The Company's credit facilities contain customary default provisions and some require the Company to maintain certain financial ratios. As a result of Horizon's increased debt and the depressed demand for marine construction services in the U.S. Gulf of Mexico, the Company will be required to obtain amendments to certain loan agreements.

In addition, Horizon announced updated earnings guidance for its projected net loss for the second quarter. Horizon expects to report a net loss of between $3.4 million and $4.3 million, or $0.13 and $0.16 per share, for the quarter ended June 30, 2003. The expected loss will be net of the effect of a research and development tax credit between approximately $2.5 million and $3.0 million. Previous guidance was for a net loss of between $0.10 and $0.12 per share, excluding the effect of the tax credit. The increase in the size of the estimated loss is due partially to higher interest and costs associated with the Company's refinancing, as well as a significant decrease in actual vessel utilization compared to forecast utilization, due to schedule slippage in several major projects in West Africa and the U.S. Gulf of Mexico.

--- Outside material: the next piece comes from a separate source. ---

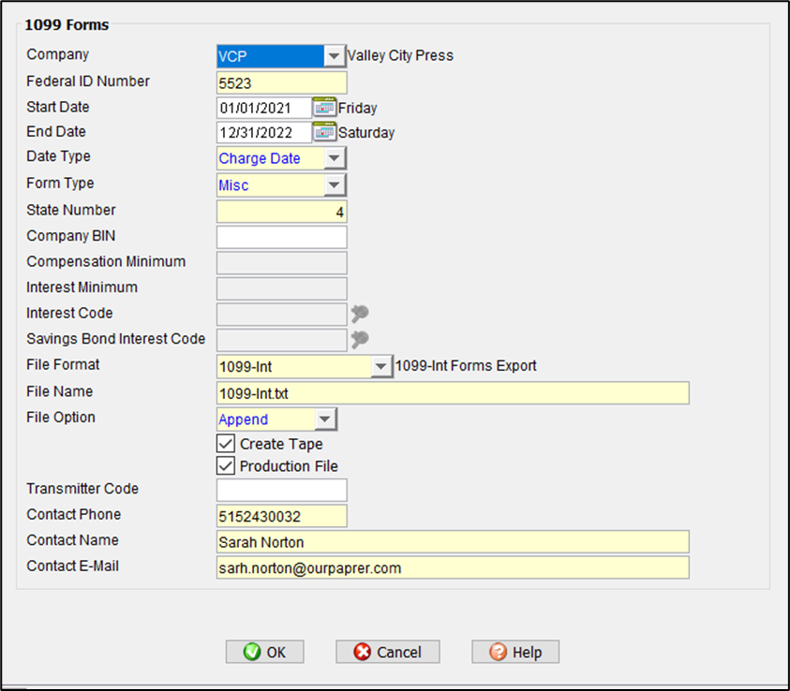
Task: Expand the File Option Append dropdown
Action: tap(325, 419)
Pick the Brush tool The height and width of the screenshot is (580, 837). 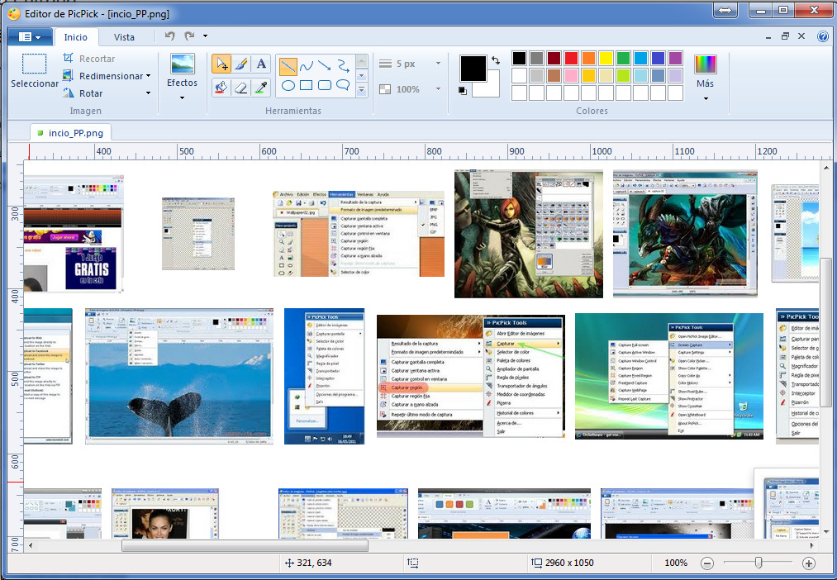(x=241, y=64)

This press release contains certain forward-looking statements within the meaning of the Private Securities Reform Act of 1995, which involve known and unknown risk, uncertainties and other factors. Among the factors that could cause actual results to differ materially are: Pemex's approval of claims and the outcome of related settlement agreements; the Company's ability to manage liquidity and financing requirements pending the collection of receivables and claims from Pemex; industry conditions and volatility; prices of oil and gas; the Company's ability to obtain and the timing of new projects; changes in competitive factors; and other material factors that are described from time to time in the Company's filing with the Securities and Exchange Commission.

Actual events, circumstances, effects and results may be materially different from the results, performance or achievements expressed or implied by the forward-looking statements. Consequently, the forward-looking statements contained herein should not be regarded as representations by Horizon or any other person that the projected outcomes can or will be achieved.